Rows for finding displayed items
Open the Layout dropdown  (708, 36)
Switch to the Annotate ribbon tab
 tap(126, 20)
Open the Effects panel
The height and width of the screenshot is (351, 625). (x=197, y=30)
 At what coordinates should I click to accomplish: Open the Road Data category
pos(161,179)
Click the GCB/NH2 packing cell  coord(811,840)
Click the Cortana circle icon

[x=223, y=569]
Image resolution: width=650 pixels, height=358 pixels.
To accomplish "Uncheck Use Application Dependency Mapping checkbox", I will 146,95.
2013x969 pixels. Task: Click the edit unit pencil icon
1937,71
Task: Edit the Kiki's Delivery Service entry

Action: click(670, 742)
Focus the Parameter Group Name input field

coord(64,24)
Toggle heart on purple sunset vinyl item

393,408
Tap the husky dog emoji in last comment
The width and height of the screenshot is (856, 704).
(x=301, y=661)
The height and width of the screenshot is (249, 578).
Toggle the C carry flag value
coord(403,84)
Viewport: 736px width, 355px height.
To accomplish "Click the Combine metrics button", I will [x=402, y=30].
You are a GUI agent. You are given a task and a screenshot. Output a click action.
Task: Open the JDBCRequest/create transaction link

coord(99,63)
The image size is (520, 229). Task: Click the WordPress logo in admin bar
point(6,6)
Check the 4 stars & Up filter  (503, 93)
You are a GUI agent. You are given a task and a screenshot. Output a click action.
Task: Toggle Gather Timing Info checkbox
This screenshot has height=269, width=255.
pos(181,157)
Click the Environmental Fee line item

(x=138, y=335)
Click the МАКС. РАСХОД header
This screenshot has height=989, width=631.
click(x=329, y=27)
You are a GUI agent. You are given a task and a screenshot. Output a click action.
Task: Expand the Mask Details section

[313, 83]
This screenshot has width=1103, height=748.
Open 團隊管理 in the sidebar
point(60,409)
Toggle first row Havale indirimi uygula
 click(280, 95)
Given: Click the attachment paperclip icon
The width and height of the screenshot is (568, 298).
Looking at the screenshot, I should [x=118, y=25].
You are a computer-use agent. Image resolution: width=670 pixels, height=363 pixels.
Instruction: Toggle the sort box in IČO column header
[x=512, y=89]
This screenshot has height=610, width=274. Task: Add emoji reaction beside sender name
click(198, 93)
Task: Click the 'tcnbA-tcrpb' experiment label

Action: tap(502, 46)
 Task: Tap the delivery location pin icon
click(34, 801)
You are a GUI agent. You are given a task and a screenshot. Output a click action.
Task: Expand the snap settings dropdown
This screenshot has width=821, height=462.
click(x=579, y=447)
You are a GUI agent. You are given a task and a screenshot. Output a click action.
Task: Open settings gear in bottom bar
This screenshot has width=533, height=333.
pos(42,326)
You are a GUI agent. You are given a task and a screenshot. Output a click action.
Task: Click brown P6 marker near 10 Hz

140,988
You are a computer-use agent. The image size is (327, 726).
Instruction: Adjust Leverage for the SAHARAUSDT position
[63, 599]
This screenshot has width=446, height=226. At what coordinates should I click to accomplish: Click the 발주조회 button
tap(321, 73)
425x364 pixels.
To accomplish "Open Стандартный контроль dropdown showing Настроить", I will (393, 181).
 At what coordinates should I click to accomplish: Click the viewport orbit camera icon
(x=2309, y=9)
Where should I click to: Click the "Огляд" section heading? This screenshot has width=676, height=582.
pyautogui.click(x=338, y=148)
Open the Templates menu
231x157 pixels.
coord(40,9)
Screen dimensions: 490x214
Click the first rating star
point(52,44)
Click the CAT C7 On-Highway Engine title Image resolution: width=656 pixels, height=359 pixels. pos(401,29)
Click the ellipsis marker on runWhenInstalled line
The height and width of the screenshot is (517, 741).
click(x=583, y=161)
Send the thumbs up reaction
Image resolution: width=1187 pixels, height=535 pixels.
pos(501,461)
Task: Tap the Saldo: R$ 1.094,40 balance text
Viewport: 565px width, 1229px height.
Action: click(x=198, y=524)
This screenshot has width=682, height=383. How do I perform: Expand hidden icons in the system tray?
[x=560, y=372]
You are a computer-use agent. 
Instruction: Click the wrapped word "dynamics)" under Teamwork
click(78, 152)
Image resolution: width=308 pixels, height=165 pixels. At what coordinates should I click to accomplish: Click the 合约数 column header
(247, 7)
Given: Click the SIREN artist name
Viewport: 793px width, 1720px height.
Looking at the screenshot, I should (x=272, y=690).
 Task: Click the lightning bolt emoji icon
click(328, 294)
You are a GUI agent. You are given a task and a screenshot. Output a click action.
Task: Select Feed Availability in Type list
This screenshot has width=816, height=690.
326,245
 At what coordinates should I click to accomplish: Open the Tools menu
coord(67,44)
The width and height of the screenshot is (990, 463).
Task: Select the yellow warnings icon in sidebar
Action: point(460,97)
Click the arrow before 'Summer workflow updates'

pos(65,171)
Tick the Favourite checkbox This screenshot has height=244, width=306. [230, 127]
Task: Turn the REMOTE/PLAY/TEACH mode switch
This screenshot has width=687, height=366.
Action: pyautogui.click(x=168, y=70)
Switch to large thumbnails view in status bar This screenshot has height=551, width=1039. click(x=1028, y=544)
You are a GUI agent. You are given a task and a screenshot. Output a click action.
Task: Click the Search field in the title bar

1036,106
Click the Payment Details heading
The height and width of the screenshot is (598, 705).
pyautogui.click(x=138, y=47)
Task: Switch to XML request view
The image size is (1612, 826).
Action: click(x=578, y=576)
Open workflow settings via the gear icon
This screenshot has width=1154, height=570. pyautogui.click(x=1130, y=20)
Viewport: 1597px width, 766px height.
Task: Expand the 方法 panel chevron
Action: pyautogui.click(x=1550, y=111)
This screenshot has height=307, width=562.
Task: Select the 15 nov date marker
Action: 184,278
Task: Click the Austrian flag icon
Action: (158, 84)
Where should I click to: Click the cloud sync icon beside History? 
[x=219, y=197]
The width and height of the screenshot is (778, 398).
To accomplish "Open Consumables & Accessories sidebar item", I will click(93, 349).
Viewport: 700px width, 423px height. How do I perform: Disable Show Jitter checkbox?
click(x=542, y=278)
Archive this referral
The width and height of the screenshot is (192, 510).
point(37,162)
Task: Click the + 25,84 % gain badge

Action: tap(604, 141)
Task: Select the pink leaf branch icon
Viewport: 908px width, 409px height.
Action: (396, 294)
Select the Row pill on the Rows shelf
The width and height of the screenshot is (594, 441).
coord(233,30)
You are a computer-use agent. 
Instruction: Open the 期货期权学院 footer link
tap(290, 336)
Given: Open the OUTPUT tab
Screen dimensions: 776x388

_PROBLEM STATEMENT:_
Pull out each line from the rows above that contains the word "first", and copy those lines whole.

_COMPLETE OUTPUT:_
Toggle first row Havale indirimi uygula
Click the first rating star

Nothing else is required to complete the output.